What to work on:
Write out the passage of the ransomware article below that lies between "Ransomware growing in" and "data decrypted again.", inclusive.

*** Opening of Source passage ***

Ransomware growing in Switzerland

At least 600 cases of ransomware – blackmail using infected computer software – are reported every week by businesses and individuals in Switzerland, reports La Liberte.

Ransomware works by malicious software code making its way onto a computer or corporate network through an infected email attachment or USB drive, encrypting the data followed by demands to pay to get the data decrypted again.

The 600 cases have been reported every week since the beginning of 2016. The Swiss federal Reporting and Analysis Centre for Information Assurance (MELANI) does not release official statistics on the number of cases – due to the large number of ransomware incidents that are not reported – but has also noted a significant increase this year.

The ransom demanded ranges between CHF 400 and 2,000, modest amounts in order to increase the likelihood of the victim paying up. However, for large businesses demands for several hundred thousand francs have also been reported.

How ransomware works

Hackers generally send an email containing an infected attachment or link to an infected website, which then installs a piece of malware – malevolent software – on the computer.

Users are faced with an error message that completely blocks access to their data as it has been encrypted by the malware. The hacker then asks for the ransom before delivering the decryption key, which will again allow access to the data.

The cost of paying the ransom is often lower than losing both the data and the time spent.

It is discouraged to pay the ransom as there are no guarantees that the decryption key will be sent or work, as well as funding the hacker’s continued exploits.

Past experiences

In February 2016 ransomware infected a hospital in Los Angeles, encrypting all the patient data, The Washington Post reported. To decrypt the data, the hackers were paid $17,000.

*** Close of Source passage ***
*** Opening of Listed entries ***

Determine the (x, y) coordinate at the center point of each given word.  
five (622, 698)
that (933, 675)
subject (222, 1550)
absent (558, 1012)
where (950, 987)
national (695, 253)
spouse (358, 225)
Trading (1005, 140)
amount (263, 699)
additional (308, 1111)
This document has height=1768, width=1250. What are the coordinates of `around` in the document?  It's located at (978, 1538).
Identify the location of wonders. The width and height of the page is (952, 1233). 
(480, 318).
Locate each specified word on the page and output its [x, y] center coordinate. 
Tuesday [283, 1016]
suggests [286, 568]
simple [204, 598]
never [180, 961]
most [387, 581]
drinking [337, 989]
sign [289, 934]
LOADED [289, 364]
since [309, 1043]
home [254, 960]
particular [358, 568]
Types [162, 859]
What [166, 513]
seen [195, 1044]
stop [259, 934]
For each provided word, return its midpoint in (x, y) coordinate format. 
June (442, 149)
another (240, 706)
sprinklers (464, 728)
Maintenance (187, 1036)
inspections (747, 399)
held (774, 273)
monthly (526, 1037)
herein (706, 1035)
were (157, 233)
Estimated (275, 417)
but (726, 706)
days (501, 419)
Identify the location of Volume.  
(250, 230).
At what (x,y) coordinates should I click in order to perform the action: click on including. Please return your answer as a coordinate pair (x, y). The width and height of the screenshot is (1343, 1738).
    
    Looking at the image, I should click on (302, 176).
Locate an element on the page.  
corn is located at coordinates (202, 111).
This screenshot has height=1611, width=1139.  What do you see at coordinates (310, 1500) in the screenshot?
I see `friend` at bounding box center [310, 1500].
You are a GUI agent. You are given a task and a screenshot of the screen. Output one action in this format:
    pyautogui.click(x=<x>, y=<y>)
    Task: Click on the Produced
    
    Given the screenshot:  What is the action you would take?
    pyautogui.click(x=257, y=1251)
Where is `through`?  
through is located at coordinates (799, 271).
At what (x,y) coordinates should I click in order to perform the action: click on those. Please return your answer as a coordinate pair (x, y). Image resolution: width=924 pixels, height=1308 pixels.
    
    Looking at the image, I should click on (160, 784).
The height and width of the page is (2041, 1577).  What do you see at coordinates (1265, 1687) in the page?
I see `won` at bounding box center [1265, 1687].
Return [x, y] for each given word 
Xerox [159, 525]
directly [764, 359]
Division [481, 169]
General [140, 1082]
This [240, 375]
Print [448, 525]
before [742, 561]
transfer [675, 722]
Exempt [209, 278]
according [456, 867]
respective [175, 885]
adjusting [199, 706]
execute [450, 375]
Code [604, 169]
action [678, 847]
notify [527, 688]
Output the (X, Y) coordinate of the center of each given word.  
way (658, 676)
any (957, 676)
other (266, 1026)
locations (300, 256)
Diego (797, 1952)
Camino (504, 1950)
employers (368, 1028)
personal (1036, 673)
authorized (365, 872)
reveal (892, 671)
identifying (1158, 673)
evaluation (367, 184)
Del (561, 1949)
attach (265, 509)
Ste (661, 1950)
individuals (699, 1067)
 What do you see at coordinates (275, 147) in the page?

*** Close of Listed entries ***

Response below:
Ransomware growing in Switzerland

At least 600 cases of ransomware – blackmail using infected computer software – are reported every week by businesses and individuals in Switzerland, reports La Liberte.

Ransomware works by malicious software code making its way onto a computer or corporate network through an infected email attachment or USB drive, encrypting the data followed by demands to pay to get the data decrypted again.